微小RNA-1243对人甲状腺乳头状癌TPC-1细胞增殖和迁移的作用及其机制

Mechanism of microRNA-1243 on proliferation and migration of human papillary thyroid carcinoma TPC-1 cells

目的观察微小RNA(miRNA,miR)-1243过表达对人甲状腺乳头状癌细胞TPC-1增殖和迁移的生物学影响。方法利用实时定量反转录聚合酶链反应(RT-qPCR)技术检测甲状腺乳头状癌2×105个TPC-1细胞不同转染组miR-1243的表达,水溶性甲臢化合物(MTS)法检测2×10^4个细胞的增殖能力及迁移小室(Transwell)检测1×10^5对数生长期的TPC-1细胞的迁移能力。利用生物信息学软件预测miR-1243的靶基因。采用双荧光素酶报告基因验证miR-1243对靶基因的直接调控。结果空白对照和阴性对照组中miR-1243的表达量分别为0.97±0.31,1.208±0.40,显著低于miR-1243模拟物转染组932.84±52.34,差异有统计学意义(P=0.000);细胞转染48h后,空白对照及阴性对照组细胞相对存活率分别为4.82±0.10和4.91±0.09,显著高于miR-1243模拟物转染组4.41±0.06,细胞转染miR-1243的增殖能力被显著抑制(P=0.032)。miR-1243模拟物转染组迁移细胞数为15.5±6.5,均少于空白对照组33.5±9.5和阴性对照组31.75±10.75,差异均有统计学意义(P=0.016)。经过生物信息学网站miRanda和RNAhybrid共同分析,可见AKT丝氨酸/苏氨酸激酶1(AKT1)mRNA是miR-1243的潜在靶基因。双荧光素酶报告基因结果显示,与空载体组(98.97±9.96),突变组(85.02±11.04)及阴性对照模拟物组(97.38±10.29)比较,共转染miR-1243模拟物的野生型组荧光素酶活性显著下降(45.92±10.91)(P=0.005),证实miR-1243直接调控制AKT1表达。结论过表达miR-1243可以抑制TPC-1细胞的增殖和迁移能力。miR-1243可能通过直接靶向AKT1参与调控甲状腺乳头状癌的进展。

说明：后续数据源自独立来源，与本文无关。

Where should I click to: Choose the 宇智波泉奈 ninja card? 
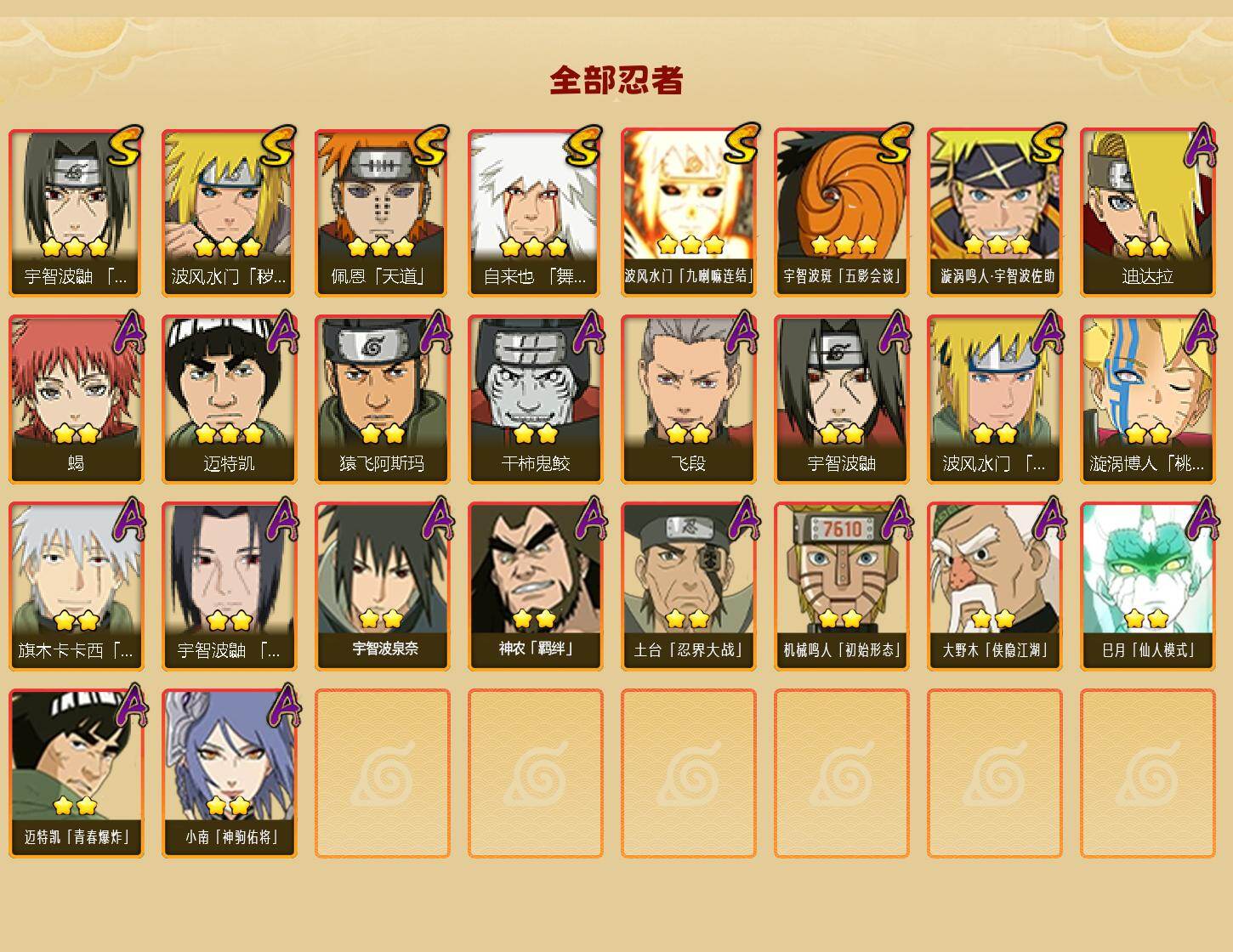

Objective To observe the biological effects of microRNA (miRNA, miR)-1243 overexpression on proliferation and migration of human papillary thyroid carcinoma cell line TPC-1. Methods The expression of miR-1243 in 2×10^5 TPC-1 cells was detected by real-time quantitative polymerase chain reaction (RT-qPCR). The capacities of migration and the migration in TPC-1 cells were tested by water soluble methacon compounds (MTS) or Transwell assays, respectively. The candidate targets for miR-1243 were investigated using predication algorithm provided by miRanda and RNAhybrid. Luciferase activity was measured by dual luciferase reporter assay. Results The expression levels of miR-1243 in blank control and negative control groups were 0.97±0.31 and 1.208±0.40 respectively, significantly lower than 932.84±52.34 in miR-1243 mimic transfected group (P=0.000). The relative survival rates of the blank control group and the negative control group were 4.82±0.10 and 4.91±0.09, respectively, which were significantly higher than that of 4.41±0.06 in miR-1243 mimic transfected group (P=0.032). The proliferation ability of TPC-1 cells transfected with miR-1243 was significantly inhibited. The number of migratory cells in the miR-1243 mimic group was 15.5±6.5, which was significantly less than that in the blank control group (33.5±9.5) and the negative control group (31.75±10.75) (P=0.016). The bioinformatics analysis revealed that the AKT serine/threonine kinase 1 (AKT1) mRNA may be the target of miR-1243. The results of dual luciferase assay showed that WT 3’ untranslated region (UTR) of AKT1 cotransfected with miR-1243 mimics significantly decreased luciferase activity (45.92±10.91) as compared with empty vector group (98.97±9.96), mutant group (85.02±11.04) and negative control mimic group (97.38±10.29) (P=0.005). Conclusion Overexpression of miR-1243 can inhibit the proliferation and migration of TPC-1 cells. The miR-1243 may be involved in the regulation of thyroid papillary carcinoma by direct targeting of AKT1.